The AI reptile woman floated there, thinking for the longest time. “They are…my children. They are…human. They are…happy.” It smiled, looked into Eric’s eyes. “Promise me you will not forget where they came from.”

“Never. You don’t need to force them here. They want to remember you,” Eric said. The AI nodded, a slight sound escaping from its mouth, and then it disappeared. He was drowning again, the water filling his lungs, the weight of the water and the anchor crushing him. But from below a light appeared, bright and wide and beautiful as ancient doors opened. As he slipped into unconsciousness, he could swear he saw angels coming to get him.

*

His eyes fluttered open. He was on the surface, on the shore, and he was freezing. The weight was gone, but he could still feel something on his chest, pressing down. Water sputtered from his mouth. Now he could see. Fiona was there, crying at seeing him spring to life.
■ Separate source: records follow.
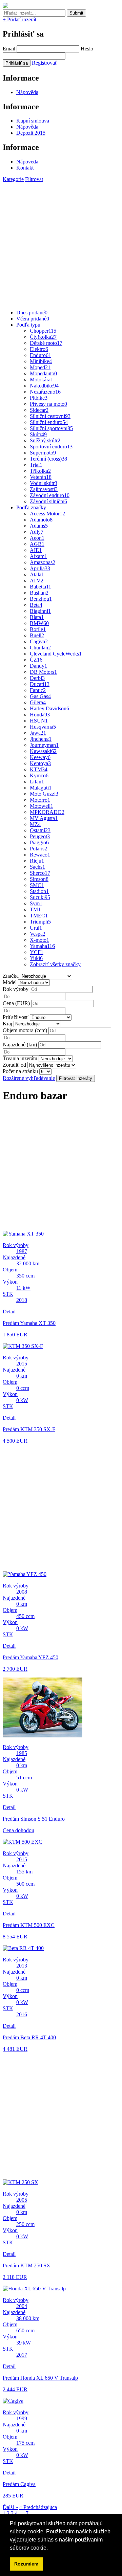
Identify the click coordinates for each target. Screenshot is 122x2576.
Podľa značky (31, 507)
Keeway (40, 757)
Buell (37, 635)
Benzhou (41, 599)
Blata (37, 617)
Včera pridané (32, 318)
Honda (40, 714)
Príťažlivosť (15, 1017)
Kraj (7, 1023)
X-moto (39, 940)
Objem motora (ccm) (25, 1030)
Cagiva (39, 641)
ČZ (36, 660)
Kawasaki (43, 751)
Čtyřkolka (43, 337)
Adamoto (41, 520)
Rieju (37, 861)
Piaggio (39, 842)
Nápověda (27, 92)
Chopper (43, 331)
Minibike (41, 361)
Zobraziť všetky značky (55, 964)
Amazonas (42, 562)
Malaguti (41, 788)
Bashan (39, 593)
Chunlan (40, 647)
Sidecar (39, 410)
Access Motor (47, 513)
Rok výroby (15, 989)
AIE (36, 550)
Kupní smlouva (32, 121)
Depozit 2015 (30, 133)
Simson (39, 879)
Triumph (40, 922)
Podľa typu (28, 325)
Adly (36, 532)
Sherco (40, 873)
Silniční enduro (49, 422)
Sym (36, 903)
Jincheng (41, 739)
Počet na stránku (20, 1071)
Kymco (39, 775)
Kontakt (25, 168)
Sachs (37, 867)
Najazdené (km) (20, 1044)
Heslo (87, 48)
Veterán (41, 477)
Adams (39, 526)
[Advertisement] (61, 243)
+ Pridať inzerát (19, 19)
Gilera (38, 702)
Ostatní (40, 830)
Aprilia (40, 568)
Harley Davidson (49, 708)
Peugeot (40, 836)
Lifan (37, 781)
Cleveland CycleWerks (56, 654)
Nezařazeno (45, 392)
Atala (37, 574)
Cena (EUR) (16, 1003)
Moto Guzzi (44, 794)
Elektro (39, 349)
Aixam (38, 556)
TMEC (39, 915)
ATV (36, 580)
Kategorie (13, 179)
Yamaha (42, 946)
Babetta (40, 587)
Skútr (38, 434)
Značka (11, 976)
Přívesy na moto (48, 404)
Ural (36, 928)
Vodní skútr (43, 483)
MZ (35, 824)
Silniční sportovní (51, 428)
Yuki (36, 958)
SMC (37, 885)
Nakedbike (44, 385)
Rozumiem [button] (26, 2564)
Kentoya (40, 763)
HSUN (39, 721)
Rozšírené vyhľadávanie (29, 1078)
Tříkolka (40, 471)
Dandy (38, 666)
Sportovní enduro (51, 446)
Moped (40, 367)
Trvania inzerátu (20, 1058)
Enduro (40, 355)
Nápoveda (27, 161)
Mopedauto (43, 373)
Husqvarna (43, 727)
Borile (38, 629)
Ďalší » (10, 2507)
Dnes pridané (31, 312)
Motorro (40, 800)
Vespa (37, 934)
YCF (36, 952)
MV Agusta (44, 818)
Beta (36, 605)
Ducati (39, 684)
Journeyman (44, 745)
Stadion (39, 891)
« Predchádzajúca (38, 2507)
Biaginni (40, 611)
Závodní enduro (49, 495)
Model (10, 982)
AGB (37, 544)
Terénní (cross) (48, 459)
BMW (39, 623)
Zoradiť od (14, 1065)
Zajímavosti (44, 489)
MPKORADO (47, 812)
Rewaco (40, 855)
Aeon (37, 538)
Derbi (37, 678)
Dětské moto (46, 343)
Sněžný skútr (45, 440)
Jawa (38, 733)
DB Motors (43, 672)
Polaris (38, 848)
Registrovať (44, 63)
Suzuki (40, 897)
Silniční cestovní (50, 416)
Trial (36, 465)
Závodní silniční (48, 501)
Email (9, 48)
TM (35, 909)
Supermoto (43, 453)
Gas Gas (40, 696)
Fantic (38, 690)
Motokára (41, 379)
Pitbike (38, 398)
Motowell (41, 806)
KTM (38, 769)
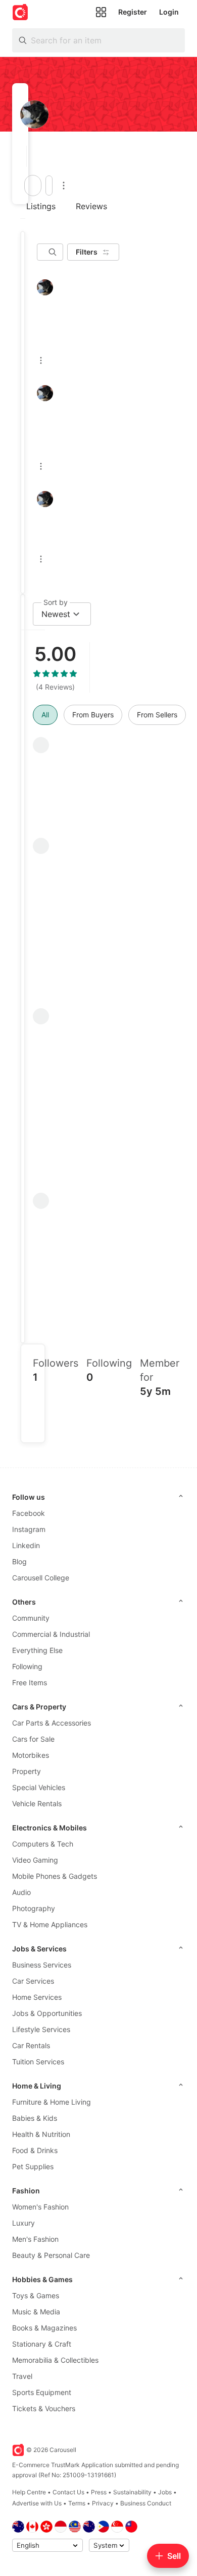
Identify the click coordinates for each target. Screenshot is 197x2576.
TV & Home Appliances (49, 1924)
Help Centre (29, 2492)
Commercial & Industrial (51, 1634)
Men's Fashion (35, 2239)
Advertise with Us (37, 2503)
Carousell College (40, 1577)
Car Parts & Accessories (51, 1723)
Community (31, 1618)
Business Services (41, 1964)
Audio (21, 1892)
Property (26, 1771)
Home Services (37, 1997)
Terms (76, 2503)
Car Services (33, 1981)
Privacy (103, 2503)
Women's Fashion (40, 2206)
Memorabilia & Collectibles (55, 2360)
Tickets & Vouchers (43, 2408)
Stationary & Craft (41, 2344)
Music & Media (36, 2311)
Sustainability (132, 2492)
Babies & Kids (34, 2118)
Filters (86, 252)
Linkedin (26, 1545)
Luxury (23, 2223)
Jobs (165, 2492)
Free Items (29, 1682)
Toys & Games (35, 2295)
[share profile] (49, 185)
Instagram (28, 1529)
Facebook (28, 1513)
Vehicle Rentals (37, 1803)
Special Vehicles (38, 1787)
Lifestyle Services (41, 2029)
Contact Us (68, 2492)
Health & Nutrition (41, 2134)
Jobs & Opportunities (47, 2013)
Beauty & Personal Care (51, 2255)
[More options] (64, 185)
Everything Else (37, 1650)
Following (27, 1666)
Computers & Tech (42, 1843)
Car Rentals (31, 2045)
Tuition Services (38, 2061)
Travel (22, 2376)
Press (99, 2492)
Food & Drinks (35, 2150)
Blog (19, 1561)
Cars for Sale (33, 1739)
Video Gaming (35, 1860)
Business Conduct (145, 2503)
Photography (33, 1908)
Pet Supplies (33, 2166)
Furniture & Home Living (51, 2102)
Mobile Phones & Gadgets (54, 1876)
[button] (23, 156)
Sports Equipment (41, 2392)
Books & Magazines (44, 2327)
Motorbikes (30, 1755)
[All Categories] (101, 12)
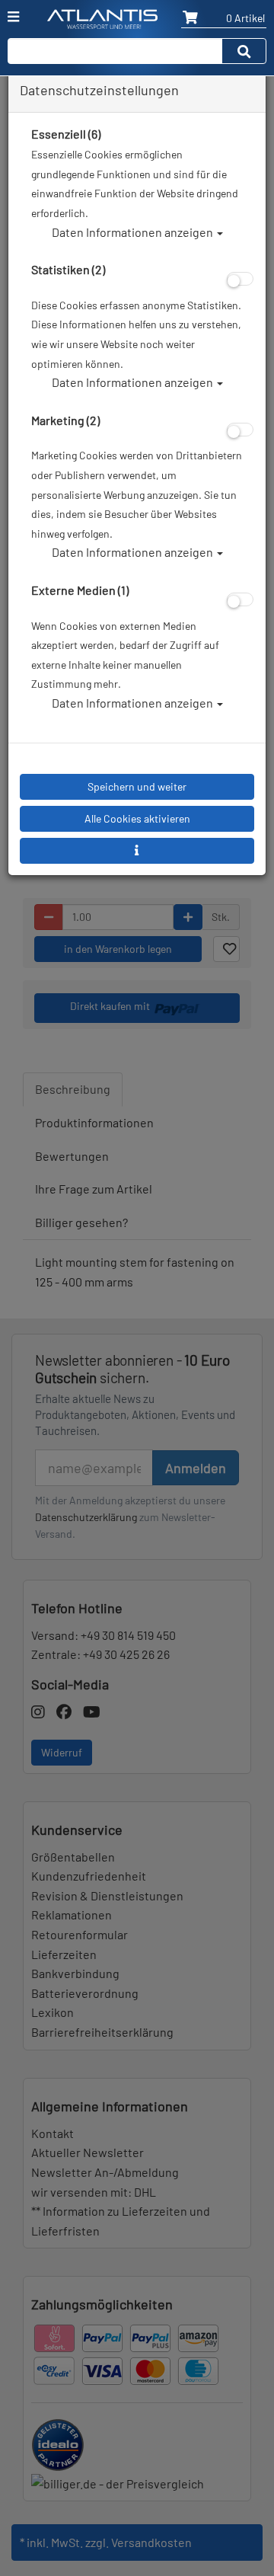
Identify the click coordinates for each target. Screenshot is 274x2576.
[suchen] (244, 51)
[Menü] (13, 17)
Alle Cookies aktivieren (137, 818)
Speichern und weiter (137, 786)
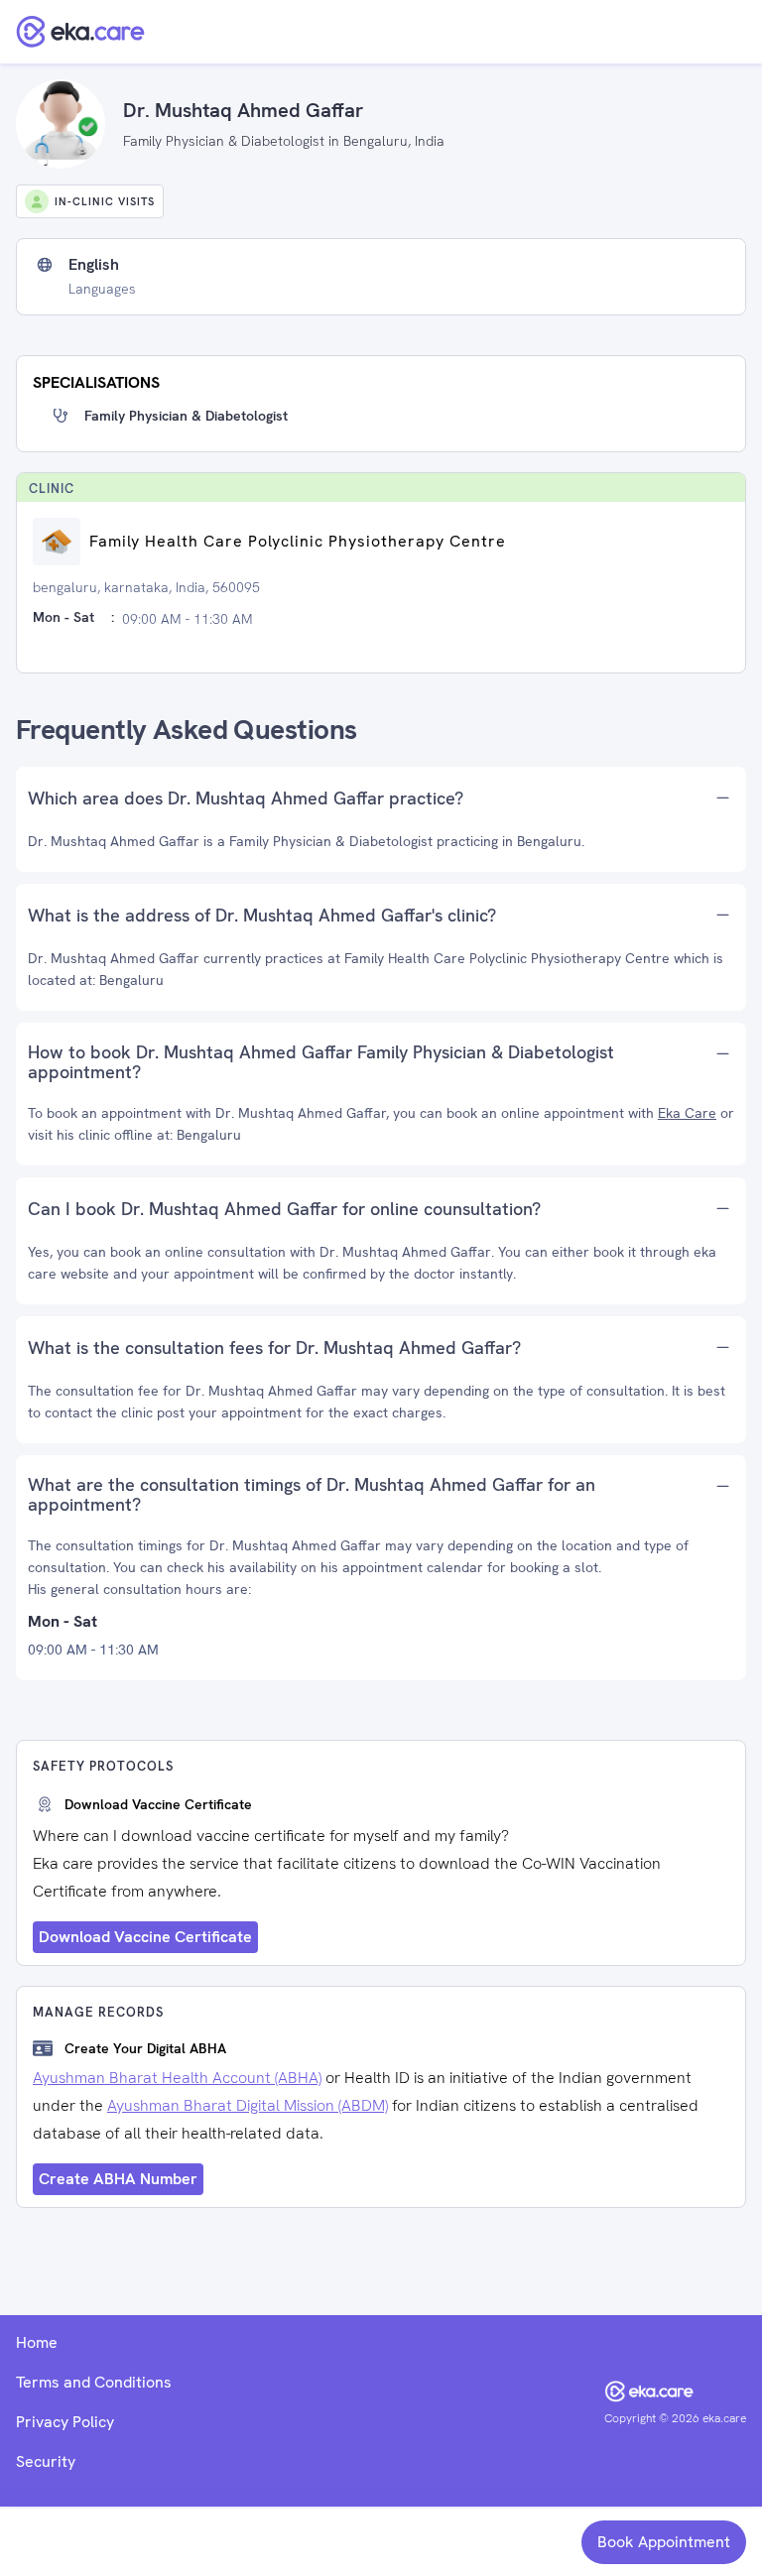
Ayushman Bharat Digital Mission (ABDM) (247, 2105)
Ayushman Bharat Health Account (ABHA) (177, 2077)
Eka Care (687, 1113)
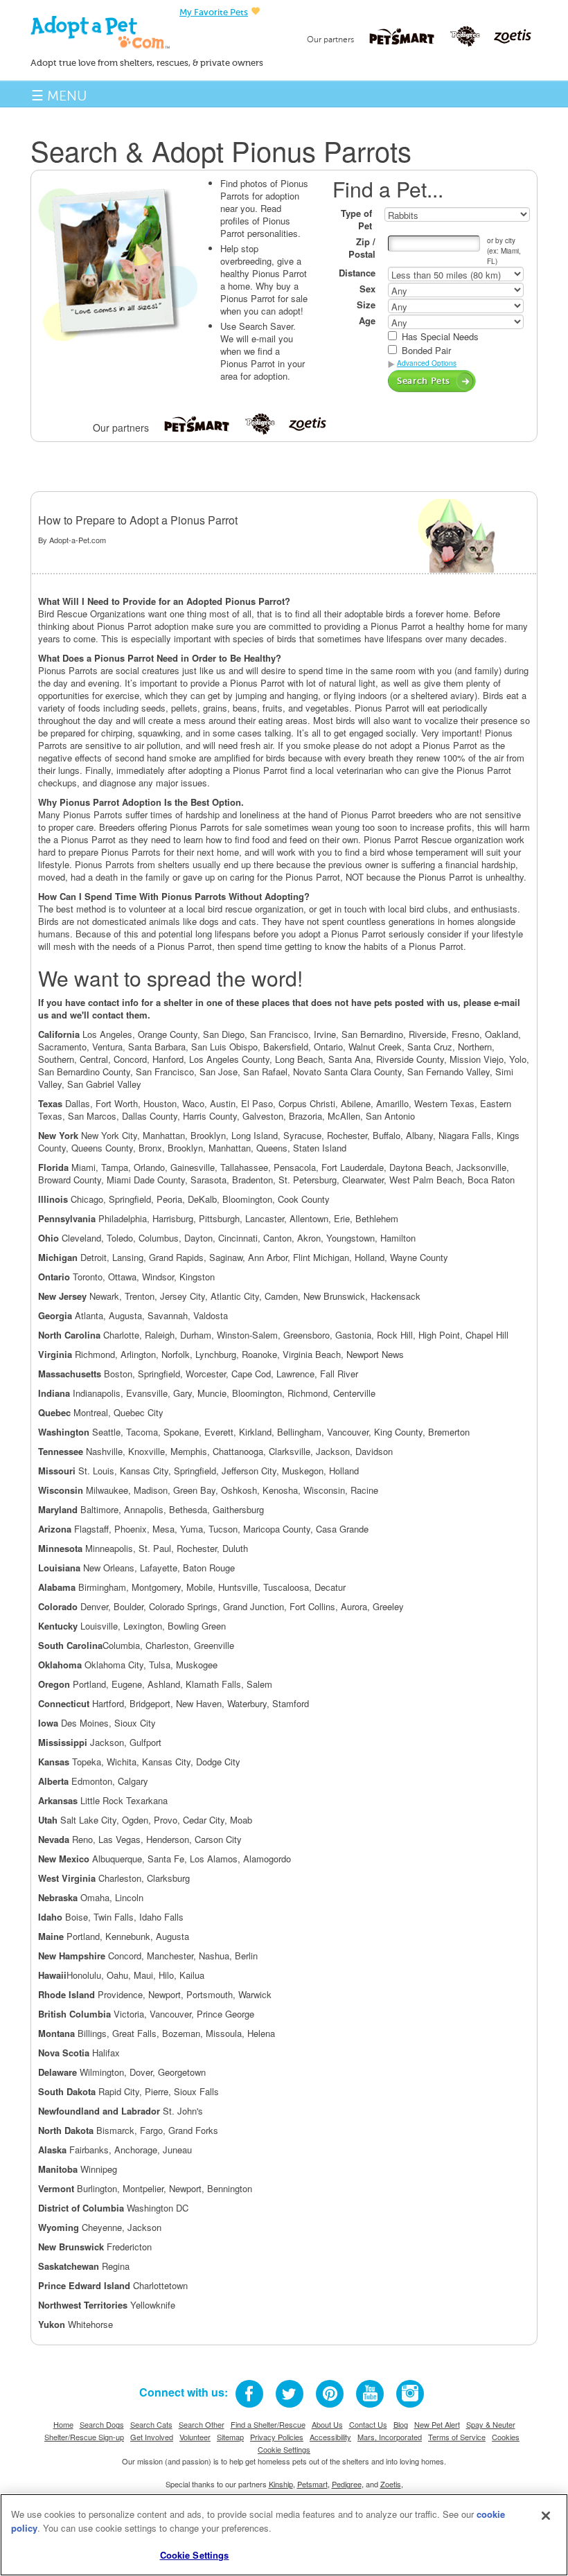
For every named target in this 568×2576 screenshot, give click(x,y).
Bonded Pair (426, 350)
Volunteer (195, 2436)
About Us (327, 2424)
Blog (400, 2424)
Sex (367, 289)
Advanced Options (426, 363)
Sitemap (230, 2436)
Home (63, 2424)
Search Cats (151, 2424)
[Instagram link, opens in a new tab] (410, 2394)
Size (366, 305)
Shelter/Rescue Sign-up (84, 2436)
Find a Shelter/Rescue (268, 2424)
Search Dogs (102, 2424)
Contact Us (368, 2424)
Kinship (281, 2483)
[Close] (546, 2515)
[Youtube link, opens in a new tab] (370, 2394)
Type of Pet (356, 219)
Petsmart (312, 2483)
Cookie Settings (284, 2449)
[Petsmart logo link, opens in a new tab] (409, 36)
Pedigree (347, 2483)
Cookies (506, 2436)
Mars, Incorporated (389, 2436)
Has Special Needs (440, 336)
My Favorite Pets (213, 12)
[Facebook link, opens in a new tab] (249, 2394)
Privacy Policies (276, 2436)
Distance (357, 273)
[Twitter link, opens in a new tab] (289, 2394)
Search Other (201, 2424)
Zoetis (390, 2483)
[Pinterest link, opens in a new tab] (330, 2394)
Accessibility (330, 2436)
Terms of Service (457, 2436)
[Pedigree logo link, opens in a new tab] (472, 37)
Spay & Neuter (490, 2424)
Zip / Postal (361, 248)
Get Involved (151, 2436)
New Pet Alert (437, 2424)
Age (367, 321)
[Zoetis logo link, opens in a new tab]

Around her were all the other women of the family, completely human again, embracing each other, crying and laughing.

“Hey,” Eric said.

“Hey,” Fiona said, gasping through tears.

“You’re naked,” Eric said with a smile.

“Sorry. They don’t make bathing suits in giant monster size,” Fiona said.

“I told you I’d wait for you,” Eric said.

“Yeah. And I told you I’d come back,” Fiona said.

From above, the clouds began to part, and the grey was overcome by the bright light of the sun.